● Task requirements
Reproduce every line between the line holding "Open the 13-2 Power Distribution link" and the line holding "Action: pos(69,153)", inclusive, keeping the item text unchanged. Multiply each coordinate in the answers by 1.35 and round the result to a whole number, with halves going up.

BEGIN Input for this task

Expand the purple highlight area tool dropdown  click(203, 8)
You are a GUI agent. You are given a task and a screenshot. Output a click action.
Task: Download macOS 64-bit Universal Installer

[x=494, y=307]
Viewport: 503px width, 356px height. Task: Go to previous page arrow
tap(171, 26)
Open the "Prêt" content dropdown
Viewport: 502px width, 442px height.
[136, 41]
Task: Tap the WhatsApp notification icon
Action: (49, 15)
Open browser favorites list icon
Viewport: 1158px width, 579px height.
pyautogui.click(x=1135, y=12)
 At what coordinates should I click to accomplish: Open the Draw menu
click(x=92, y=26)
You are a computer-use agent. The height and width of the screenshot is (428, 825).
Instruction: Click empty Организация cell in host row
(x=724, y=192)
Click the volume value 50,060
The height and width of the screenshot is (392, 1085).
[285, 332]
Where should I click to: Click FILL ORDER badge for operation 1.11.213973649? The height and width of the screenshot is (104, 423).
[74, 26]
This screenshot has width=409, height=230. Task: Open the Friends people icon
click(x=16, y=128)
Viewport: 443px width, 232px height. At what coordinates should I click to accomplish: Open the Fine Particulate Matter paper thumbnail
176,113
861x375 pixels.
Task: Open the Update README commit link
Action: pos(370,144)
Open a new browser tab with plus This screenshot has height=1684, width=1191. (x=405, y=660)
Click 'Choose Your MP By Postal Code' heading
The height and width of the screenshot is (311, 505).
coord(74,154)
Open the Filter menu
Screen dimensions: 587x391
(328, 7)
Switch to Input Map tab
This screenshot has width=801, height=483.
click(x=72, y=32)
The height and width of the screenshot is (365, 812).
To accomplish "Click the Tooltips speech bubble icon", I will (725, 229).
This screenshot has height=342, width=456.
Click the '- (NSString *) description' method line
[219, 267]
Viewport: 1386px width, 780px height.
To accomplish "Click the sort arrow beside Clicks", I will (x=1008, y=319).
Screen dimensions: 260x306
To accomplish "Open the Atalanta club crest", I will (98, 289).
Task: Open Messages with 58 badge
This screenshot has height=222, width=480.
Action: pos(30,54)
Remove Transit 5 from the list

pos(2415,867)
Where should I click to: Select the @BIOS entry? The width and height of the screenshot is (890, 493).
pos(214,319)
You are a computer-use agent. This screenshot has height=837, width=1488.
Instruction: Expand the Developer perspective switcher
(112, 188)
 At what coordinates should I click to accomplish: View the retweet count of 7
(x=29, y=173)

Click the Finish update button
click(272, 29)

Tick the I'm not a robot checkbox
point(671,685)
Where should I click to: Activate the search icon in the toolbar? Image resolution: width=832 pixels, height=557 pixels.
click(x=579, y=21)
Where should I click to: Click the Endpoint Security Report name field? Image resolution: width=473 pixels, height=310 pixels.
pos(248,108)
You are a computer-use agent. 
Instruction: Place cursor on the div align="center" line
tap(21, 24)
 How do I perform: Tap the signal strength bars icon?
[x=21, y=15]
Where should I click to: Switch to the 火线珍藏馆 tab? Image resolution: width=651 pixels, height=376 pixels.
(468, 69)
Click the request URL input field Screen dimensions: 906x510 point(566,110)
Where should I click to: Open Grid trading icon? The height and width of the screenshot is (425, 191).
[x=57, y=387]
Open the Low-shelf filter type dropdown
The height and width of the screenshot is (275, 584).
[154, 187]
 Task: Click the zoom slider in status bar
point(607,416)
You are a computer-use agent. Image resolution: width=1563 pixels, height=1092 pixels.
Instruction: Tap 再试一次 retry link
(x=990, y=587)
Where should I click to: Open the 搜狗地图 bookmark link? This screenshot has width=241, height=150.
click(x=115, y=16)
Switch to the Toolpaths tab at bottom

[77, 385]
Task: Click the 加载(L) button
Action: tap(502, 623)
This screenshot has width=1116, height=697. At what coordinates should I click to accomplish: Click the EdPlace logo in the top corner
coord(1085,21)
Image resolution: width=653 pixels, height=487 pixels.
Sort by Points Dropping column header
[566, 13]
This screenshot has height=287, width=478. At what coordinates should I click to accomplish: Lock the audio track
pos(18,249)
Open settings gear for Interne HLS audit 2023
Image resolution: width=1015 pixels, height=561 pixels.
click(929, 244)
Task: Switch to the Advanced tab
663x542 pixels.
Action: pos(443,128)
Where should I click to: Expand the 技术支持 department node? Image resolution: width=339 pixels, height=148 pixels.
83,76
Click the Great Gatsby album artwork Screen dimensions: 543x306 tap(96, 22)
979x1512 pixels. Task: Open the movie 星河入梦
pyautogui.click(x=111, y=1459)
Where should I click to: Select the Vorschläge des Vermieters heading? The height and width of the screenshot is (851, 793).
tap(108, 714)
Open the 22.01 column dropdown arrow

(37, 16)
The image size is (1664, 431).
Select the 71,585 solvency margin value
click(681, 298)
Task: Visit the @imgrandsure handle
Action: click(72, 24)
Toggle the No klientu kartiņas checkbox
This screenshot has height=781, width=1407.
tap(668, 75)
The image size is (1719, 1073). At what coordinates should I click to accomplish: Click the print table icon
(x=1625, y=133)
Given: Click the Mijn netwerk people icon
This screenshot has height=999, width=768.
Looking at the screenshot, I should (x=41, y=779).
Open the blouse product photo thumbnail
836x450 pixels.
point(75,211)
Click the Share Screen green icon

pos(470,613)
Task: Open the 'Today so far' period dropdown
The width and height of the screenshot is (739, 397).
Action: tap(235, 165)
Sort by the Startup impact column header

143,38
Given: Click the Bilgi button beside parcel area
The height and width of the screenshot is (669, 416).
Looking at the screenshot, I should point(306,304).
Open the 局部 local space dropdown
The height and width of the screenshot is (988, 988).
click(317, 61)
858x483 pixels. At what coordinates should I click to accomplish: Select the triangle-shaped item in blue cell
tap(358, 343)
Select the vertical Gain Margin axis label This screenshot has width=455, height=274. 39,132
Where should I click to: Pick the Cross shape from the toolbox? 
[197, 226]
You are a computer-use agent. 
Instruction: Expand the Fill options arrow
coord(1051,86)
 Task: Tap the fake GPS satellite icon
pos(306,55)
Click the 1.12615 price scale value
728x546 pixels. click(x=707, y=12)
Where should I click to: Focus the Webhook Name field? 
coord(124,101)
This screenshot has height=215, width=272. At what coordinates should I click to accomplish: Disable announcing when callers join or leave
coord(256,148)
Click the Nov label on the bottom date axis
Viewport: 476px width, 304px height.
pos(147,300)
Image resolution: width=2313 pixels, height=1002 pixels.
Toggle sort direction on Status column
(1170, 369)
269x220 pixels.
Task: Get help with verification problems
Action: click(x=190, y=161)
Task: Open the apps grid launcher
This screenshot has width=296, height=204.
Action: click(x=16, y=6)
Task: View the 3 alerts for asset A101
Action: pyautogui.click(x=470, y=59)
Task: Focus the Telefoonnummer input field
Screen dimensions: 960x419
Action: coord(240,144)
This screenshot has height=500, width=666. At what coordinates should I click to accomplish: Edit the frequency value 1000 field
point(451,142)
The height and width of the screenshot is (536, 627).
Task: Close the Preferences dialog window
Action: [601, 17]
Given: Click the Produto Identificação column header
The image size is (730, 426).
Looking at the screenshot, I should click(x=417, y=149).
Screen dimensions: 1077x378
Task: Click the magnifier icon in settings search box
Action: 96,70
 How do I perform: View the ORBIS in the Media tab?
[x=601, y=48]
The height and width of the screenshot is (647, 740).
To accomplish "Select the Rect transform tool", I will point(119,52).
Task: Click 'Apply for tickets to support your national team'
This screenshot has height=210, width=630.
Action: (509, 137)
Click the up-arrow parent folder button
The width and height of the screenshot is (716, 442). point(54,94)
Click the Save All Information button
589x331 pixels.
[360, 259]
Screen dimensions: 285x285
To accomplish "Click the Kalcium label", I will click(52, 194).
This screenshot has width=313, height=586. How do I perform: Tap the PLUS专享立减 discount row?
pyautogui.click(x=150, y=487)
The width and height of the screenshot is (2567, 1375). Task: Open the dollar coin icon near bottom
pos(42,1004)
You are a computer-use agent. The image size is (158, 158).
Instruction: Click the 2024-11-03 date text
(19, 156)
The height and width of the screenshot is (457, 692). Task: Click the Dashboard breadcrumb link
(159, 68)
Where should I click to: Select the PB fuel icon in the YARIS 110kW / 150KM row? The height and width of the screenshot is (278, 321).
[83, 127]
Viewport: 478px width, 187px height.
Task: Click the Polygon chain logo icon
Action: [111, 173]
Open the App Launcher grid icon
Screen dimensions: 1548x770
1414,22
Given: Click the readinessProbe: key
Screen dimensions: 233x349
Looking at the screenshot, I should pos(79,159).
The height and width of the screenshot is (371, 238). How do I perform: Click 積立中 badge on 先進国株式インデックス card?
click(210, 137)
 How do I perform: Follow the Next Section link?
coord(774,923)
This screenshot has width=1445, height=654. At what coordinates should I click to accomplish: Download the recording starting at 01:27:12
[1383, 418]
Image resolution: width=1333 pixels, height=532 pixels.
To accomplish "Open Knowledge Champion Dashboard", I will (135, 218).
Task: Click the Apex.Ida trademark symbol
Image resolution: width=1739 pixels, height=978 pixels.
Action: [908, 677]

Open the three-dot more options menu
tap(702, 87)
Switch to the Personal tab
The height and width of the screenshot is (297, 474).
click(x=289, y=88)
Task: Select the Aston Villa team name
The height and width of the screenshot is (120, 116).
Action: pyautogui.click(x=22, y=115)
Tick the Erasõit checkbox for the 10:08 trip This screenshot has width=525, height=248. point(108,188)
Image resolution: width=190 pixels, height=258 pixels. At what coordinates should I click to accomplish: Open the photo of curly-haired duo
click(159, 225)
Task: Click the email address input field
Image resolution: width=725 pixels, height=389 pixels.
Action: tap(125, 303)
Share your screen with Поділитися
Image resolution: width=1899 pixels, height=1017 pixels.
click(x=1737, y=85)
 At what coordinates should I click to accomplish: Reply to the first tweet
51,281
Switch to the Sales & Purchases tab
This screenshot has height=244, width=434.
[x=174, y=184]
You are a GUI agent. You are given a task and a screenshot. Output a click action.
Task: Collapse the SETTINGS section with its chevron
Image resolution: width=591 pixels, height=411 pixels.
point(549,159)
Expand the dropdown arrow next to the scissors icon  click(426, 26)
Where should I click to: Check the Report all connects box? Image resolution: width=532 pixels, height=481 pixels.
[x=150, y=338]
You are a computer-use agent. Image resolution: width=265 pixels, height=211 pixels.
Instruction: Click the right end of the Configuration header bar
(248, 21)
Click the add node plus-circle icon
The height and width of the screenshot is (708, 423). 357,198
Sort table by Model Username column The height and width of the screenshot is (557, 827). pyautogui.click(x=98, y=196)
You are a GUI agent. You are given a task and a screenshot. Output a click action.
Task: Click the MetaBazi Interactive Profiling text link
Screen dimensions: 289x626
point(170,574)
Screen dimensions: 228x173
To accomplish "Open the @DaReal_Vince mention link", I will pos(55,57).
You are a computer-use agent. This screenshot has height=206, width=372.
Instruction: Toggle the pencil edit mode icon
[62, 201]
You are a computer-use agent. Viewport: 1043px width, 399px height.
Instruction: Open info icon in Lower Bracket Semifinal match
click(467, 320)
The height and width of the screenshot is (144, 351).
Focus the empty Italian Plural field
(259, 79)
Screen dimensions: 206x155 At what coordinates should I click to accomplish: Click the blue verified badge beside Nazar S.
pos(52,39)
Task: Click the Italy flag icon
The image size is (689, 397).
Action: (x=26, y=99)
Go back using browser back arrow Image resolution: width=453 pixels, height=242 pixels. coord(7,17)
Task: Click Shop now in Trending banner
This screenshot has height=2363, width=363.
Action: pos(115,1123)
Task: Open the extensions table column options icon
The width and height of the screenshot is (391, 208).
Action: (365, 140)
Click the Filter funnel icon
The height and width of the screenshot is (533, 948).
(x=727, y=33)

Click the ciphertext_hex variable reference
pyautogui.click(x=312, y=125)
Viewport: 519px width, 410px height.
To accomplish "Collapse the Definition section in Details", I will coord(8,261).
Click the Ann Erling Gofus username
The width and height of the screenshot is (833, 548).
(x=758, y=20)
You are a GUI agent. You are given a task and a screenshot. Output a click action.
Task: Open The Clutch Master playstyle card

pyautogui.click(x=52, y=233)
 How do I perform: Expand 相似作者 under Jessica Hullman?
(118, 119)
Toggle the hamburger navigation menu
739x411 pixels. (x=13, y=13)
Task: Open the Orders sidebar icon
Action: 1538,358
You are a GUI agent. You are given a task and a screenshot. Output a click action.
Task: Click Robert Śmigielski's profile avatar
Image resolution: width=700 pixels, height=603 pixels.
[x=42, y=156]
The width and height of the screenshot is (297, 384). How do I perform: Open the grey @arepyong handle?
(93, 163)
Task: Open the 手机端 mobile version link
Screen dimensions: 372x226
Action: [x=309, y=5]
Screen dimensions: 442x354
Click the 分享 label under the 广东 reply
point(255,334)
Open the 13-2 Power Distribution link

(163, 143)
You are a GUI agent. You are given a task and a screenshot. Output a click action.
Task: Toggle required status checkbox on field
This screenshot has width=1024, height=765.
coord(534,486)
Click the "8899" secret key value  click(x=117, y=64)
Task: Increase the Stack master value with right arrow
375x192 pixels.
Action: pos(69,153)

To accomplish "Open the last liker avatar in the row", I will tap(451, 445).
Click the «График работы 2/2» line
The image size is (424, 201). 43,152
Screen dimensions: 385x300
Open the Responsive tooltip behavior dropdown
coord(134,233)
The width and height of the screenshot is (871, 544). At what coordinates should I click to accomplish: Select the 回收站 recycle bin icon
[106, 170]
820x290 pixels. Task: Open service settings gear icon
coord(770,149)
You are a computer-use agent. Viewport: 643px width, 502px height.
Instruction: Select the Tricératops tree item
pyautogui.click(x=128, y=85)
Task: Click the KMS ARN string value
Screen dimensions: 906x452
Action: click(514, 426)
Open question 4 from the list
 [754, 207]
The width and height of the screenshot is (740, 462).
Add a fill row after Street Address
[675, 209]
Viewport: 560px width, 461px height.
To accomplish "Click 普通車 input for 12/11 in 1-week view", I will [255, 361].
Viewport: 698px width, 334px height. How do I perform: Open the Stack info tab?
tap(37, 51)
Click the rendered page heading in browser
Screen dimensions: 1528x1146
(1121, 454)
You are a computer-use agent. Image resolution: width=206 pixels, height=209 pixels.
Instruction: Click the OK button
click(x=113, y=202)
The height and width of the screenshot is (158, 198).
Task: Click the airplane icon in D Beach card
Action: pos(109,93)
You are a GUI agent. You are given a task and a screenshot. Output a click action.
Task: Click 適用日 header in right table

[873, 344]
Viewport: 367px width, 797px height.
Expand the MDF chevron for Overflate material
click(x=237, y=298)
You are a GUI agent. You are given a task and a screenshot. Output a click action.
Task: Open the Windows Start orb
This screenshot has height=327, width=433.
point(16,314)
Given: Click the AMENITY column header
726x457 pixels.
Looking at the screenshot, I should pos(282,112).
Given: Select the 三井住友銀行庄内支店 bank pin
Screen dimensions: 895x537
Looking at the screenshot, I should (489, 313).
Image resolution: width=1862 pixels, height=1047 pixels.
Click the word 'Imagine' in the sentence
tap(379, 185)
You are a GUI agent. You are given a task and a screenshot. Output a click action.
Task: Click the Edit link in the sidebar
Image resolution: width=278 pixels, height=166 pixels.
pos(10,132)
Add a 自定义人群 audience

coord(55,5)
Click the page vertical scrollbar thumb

END Input for this task

● Task answer
Open the 13-2 Power Distribution link

(220, 193)
You are a GUI agent. You are given a task and a screenshot. Output a click action.
Task: Toggle required status checkbox on field
This screenshot has width=1024, height=765.
coord(721,656)
Click the "8899" secret key value  click(x=158, y=86)
Task: Increase the Stack master value with right arrow
375x192 pixels.
Action: pos(93,207)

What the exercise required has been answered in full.